→ Task directions
Quote the material below word for word, from the line containing "figure code AC926" through the line containing "pos(71,149)", including both of those lines and nothing else.

→ Excerpted records
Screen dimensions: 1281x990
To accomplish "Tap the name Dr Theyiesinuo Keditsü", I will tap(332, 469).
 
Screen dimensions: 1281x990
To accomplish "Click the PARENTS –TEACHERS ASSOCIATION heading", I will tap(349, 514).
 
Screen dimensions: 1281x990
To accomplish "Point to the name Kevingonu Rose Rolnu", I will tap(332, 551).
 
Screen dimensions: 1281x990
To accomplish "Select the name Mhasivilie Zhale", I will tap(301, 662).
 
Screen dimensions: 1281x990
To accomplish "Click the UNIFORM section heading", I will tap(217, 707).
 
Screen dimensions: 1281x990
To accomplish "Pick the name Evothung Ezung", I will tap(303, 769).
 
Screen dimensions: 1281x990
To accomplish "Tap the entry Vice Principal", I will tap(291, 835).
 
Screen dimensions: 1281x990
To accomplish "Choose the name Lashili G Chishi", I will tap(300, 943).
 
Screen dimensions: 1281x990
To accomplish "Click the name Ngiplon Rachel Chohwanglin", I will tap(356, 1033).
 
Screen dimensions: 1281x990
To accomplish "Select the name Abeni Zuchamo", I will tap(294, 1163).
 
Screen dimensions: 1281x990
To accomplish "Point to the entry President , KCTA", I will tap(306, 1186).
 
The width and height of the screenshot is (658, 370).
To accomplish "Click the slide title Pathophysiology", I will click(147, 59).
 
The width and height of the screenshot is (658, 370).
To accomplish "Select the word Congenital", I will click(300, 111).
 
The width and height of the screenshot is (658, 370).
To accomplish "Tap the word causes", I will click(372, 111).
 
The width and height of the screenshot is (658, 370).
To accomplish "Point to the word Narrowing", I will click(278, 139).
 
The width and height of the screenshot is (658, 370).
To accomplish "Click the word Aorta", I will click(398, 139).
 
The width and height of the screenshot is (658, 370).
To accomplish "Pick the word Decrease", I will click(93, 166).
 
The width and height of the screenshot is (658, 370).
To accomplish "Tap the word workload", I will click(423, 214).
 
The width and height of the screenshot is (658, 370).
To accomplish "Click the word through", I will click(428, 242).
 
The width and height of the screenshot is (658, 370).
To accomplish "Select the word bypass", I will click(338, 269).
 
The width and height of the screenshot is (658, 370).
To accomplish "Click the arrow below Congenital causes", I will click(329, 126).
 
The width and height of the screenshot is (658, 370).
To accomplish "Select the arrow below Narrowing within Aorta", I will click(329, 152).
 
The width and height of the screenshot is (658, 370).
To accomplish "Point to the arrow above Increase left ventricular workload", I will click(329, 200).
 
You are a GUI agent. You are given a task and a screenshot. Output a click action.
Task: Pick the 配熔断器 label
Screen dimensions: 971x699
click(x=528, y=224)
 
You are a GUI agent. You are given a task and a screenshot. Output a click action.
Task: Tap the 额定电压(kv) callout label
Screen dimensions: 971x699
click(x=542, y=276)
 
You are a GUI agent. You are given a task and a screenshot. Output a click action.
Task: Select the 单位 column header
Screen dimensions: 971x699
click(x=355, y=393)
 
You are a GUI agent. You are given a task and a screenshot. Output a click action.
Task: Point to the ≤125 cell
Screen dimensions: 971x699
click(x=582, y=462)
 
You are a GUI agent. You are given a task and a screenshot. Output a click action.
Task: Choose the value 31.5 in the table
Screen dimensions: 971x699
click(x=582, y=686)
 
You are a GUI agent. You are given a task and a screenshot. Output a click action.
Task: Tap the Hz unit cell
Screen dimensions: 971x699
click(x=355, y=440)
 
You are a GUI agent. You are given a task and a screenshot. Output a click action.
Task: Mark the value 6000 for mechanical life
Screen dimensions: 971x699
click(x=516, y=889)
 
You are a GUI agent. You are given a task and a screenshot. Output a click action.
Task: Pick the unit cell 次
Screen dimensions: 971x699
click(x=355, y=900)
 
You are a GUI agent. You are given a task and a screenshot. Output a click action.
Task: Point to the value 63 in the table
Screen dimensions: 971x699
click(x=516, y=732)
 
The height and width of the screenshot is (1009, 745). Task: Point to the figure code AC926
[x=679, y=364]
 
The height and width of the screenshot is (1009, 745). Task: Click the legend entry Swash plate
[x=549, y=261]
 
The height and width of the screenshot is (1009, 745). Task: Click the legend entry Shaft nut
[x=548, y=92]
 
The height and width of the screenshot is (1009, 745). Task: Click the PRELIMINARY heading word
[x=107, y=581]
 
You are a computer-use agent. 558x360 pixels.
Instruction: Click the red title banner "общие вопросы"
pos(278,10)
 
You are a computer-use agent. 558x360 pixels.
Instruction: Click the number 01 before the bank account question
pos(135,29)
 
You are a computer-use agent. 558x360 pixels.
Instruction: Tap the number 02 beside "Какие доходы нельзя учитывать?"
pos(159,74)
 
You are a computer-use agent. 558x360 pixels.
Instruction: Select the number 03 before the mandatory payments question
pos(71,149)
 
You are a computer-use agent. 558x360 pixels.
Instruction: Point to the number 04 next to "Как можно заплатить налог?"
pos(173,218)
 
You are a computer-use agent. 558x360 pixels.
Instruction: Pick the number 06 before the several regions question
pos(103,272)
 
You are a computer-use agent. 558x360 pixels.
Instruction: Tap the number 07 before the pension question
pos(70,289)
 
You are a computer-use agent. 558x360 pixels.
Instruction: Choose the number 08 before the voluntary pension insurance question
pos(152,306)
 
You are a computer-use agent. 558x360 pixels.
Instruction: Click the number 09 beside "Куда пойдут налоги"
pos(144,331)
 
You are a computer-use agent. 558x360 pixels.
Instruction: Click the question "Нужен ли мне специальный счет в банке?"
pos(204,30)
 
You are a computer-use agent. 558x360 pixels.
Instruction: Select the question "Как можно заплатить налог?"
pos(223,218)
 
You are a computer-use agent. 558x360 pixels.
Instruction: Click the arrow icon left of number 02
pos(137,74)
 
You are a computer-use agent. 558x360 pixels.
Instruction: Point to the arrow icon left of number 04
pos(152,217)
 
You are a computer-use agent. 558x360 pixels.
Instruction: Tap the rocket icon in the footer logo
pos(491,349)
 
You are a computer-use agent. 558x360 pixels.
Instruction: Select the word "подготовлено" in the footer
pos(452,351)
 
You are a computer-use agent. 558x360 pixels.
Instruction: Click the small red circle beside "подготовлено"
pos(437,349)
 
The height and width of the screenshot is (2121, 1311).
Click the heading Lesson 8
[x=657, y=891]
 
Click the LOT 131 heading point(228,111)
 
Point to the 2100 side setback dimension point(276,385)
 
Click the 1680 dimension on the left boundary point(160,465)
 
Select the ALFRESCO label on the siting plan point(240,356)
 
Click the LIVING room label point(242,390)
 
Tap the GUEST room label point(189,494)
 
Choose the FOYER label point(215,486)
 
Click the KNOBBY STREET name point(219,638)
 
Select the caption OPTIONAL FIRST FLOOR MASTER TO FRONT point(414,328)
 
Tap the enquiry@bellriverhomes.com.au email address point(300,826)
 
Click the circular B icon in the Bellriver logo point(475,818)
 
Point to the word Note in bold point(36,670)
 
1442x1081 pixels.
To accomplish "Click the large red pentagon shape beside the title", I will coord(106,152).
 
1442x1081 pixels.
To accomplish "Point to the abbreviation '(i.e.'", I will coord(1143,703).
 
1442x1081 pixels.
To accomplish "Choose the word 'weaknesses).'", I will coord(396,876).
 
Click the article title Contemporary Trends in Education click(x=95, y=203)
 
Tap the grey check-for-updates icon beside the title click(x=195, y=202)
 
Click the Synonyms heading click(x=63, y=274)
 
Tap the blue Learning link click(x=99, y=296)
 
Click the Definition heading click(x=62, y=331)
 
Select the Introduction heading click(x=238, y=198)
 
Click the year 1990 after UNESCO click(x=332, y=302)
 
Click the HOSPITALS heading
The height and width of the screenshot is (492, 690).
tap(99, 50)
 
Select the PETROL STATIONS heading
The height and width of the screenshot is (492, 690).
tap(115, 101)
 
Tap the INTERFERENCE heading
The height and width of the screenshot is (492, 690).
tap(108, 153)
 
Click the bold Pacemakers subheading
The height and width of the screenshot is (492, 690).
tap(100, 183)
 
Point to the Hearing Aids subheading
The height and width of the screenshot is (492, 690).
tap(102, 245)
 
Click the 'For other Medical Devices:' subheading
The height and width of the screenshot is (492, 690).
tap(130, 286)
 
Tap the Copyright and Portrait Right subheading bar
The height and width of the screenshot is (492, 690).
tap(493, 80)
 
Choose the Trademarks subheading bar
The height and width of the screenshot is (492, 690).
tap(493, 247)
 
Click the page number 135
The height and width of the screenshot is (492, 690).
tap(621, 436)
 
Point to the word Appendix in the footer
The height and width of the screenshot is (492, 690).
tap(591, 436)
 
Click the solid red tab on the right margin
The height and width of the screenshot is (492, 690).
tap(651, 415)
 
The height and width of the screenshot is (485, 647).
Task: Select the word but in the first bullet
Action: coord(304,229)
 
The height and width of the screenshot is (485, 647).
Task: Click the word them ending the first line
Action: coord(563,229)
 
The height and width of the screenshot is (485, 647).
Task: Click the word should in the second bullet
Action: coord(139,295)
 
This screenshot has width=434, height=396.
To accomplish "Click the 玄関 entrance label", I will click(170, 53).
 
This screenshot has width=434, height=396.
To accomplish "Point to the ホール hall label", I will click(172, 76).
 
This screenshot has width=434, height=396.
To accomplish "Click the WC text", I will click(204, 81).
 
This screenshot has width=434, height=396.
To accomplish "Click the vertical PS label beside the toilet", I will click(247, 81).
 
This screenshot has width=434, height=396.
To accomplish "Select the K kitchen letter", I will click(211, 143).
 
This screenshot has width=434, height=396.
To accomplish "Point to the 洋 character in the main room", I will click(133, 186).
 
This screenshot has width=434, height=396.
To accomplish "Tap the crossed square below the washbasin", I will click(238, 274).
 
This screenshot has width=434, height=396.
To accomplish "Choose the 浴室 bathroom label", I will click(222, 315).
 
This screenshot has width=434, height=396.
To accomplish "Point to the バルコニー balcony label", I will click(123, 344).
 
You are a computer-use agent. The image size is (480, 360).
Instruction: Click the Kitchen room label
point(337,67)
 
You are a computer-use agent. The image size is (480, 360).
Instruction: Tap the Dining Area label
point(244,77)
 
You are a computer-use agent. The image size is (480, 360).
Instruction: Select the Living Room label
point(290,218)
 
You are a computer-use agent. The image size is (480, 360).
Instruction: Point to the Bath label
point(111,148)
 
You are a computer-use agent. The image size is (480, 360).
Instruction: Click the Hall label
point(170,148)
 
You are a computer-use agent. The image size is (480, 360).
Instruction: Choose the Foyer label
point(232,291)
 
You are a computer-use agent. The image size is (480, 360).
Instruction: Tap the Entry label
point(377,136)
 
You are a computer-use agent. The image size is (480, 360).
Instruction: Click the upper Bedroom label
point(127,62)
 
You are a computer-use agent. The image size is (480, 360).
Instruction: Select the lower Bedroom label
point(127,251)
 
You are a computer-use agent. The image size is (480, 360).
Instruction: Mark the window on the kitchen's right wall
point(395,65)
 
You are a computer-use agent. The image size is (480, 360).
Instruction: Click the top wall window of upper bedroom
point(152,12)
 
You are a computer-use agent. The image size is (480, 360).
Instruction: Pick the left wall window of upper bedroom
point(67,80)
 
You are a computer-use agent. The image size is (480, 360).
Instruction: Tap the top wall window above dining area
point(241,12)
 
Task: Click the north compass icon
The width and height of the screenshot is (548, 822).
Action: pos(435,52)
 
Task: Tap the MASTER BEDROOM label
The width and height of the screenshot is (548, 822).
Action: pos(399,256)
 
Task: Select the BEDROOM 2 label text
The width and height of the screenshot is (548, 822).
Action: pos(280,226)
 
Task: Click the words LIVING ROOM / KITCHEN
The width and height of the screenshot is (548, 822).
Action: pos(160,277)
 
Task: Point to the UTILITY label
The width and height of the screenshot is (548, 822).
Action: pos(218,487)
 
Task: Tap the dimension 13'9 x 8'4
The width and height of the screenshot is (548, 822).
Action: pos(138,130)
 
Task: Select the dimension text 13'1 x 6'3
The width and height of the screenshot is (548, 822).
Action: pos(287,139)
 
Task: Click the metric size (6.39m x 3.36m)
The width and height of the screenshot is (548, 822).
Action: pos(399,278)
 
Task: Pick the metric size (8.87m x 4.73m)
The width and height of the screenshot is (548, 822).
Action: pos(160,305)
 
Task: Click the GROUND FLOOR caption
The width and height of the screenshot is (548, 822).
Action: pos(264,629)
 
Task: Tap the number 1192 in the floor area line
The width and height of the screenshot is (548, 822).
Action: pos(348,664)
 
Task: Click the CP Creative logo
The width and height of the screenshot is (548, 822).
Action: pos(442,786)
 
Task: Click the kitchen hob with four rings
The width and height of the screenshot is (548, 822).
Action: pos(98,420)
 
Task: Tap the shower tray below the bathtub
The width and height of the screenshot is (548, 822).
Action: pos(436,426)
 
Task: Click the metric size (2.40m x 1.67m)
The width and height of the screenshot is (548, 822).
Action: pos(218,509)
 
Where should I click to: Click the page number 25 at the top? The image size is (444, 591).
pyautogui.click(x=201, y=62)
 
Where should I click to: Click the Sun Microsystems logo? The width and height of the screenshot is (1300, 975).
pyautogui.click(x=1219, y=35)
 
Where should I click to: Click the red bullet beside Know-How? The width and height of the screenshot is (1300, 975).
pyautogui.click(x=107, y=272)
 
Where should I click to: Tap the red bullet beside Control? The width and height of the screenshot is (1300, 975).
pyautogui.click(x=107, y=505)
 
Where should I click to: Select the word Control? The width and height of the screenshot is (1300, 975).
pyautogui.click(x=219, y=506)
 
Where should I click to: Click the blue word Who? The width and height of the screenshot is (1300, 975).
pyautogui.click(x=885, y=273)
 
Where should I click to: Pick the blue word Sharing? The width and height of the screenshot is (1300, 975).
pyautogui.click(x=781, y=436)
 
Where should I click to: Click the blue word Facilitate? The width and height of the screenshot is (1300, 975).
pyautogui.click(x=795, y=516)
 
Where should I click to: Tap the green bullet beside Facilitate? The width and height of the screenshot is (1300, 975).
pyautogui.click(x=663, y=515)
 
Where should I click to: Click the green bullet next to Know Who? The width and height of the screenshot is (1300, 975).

→ Exercise output
The height and width of the screenshot is (1009, 745). Task: Point to the figure code AC926
[x=679, y=364]
 
The height and width of the screenshot is (1009, 745). Task: Click the legend entry Swash plate
[x=549, y=261]
 
The height and width of the screenshot is (1009, 745). Task: Click the legend entry Shaft nut
[x=548, y=92]
 
The height and width of the screenshot is (1009, 745). Task: Click the PRELIMINARY heading word
[x=107, y=581]
 
You are a computer-use agent. 558x360 pixels.
Instruction: Click the red title banner "общие вопросы"
pos(278,10)
 
You are a computer-use agent. 558x360 pixels.
Instruction: Click the number 01 before the bank account question
pos(135,29)
 
You are a computer-use agent. 558x360 pixels.
Instruction: Tap the number 02 beside "Какие доходы нельзя учитывать?"
pos(159,74)
 
You are a computer-use agent. 558x360 pixels.
Instruction: Select the number 03 before the mandatory payments question
pos(71,149)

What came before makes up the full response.